Ingman, Kaessmann, Pääbo & Gyllensten (2000) estimated the non-D loop region evolution 1.7 × 10^{−8} per year per site based on 53 non-identical genomic sequence overrepresenting Africa in a global sample. Despite this over-representation, the resolution of the L0 subbranches was lacking and one other deep L1 branches has been found. Despite these limitations that sampling was adequate for the hallmark study. Today, L0 is restricted to African populations, whereas L1 is the ancestral haplogroup of all non-Africans, as well as most Africans. Mitochondrial Eve's sequence can be approximated by comparing a sequence from L0 with a sequence from L1. By reconciling the mutations in L0 and L1. The mtDNA sequences of contemporary human populations will generally differ from Mitochondrial Eve's sequence by about 50 mutations. Mutation rates were not classified according to site (other than excluding the HVR regions). The T_{CHLCA} used in the year 2000 study of 5 Ma was also lower than values used in the most recent studies.

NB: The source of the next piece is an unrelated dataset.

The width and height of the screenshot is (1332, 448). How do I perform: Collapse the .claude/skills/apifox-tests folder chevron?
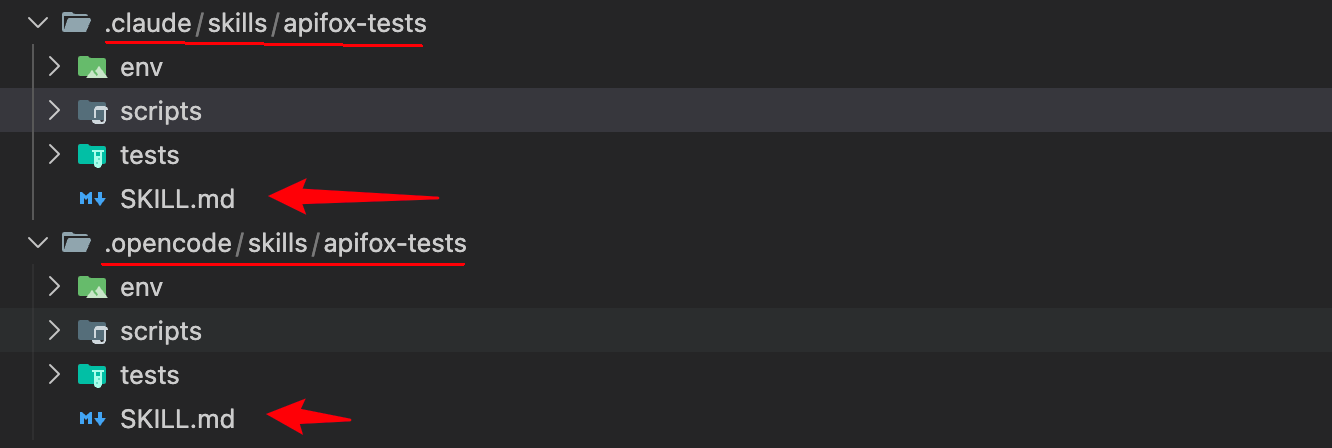38,23
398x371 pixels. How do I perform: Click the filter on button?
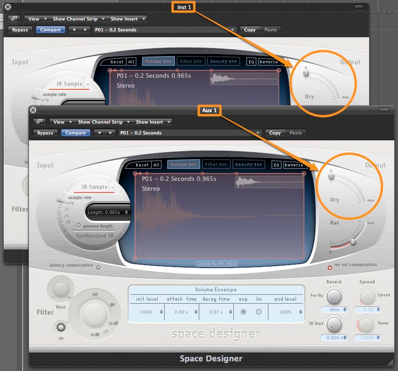coord(60,327)
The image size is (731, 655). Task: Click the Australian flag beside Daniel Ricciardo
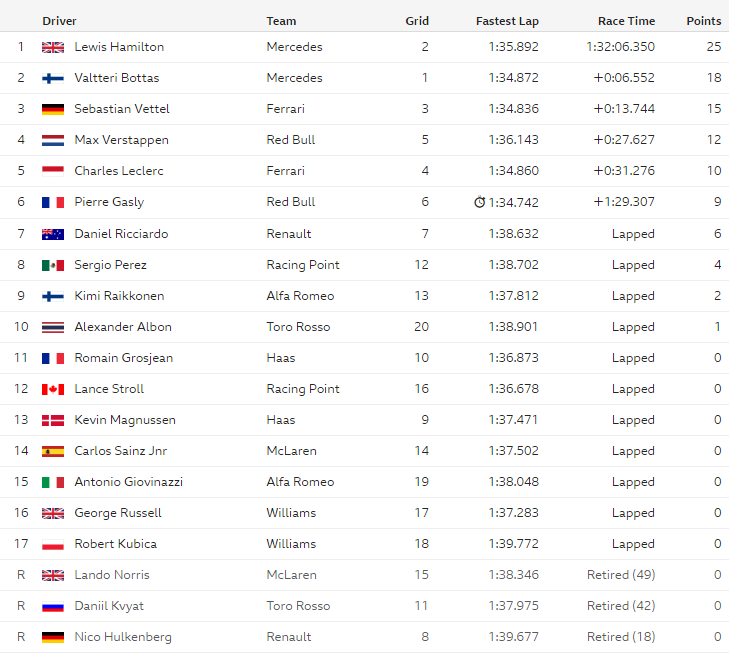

==Estimates from ancient DNA==
Since it has become possible to sequence large numbers of ancient mitogenomes, several studies have estimated the mitochondrial mutation rate by measuring how many more mutations on average have accumulated in modern (or later) genomes compared to ancient (or earlier) ones descending from the same phylogenetic node. These studies have obtained similar results: central estimates for the whole chromosome, in substitutions per site per year: 2.47 × 10^{−8}; 2.14 × 10^{−8}; 2.53 × 10^{−8}; and 2.74 × 10^{−8}.

==Inter-comparing rates and studies==
Molecular clocking of mitochondrial DNA has been criticized because of its inconsistent molecular clock. A retrospective analysis of any pioneering process will reveal inadequacies. With mitochondrial the inadequacies are the argument from ignorance of rate variation and overconfidence concerning the T_{CHLCA} of 5 Ma. Lack of historical perspective might explain the second issue, the problem of rate variation is something that could only be resolved by the massive study of mitochondria that followed. The number of HVR sequences that have accumulated from 1987 to 2000 increased by magnitudes. Soares, Ermini, Thomson & Mormina (2009) used 2196 mitogenomic sequences and uncovered 10,683 substitution events within these sequences. Eleven of 16560 sites in the mitogenome produced greater than 11% of all the substitutions with statistically significant rate variation within the 11 sites. They argue that there is a neutral-site mutation rate which is a magnitude slower than rate observed for the fastest site, CRS 16519. Consequently, purifying selection aside, the rate of mutation itself varies between sites, with a few sites much more likely to undergo new mutations relative to others. Soares et al. (2009) noted two spans of DNA, CRS 2651-2700 and 3028-3082, that had no SNPs within the 2196 mitogenomic sequences.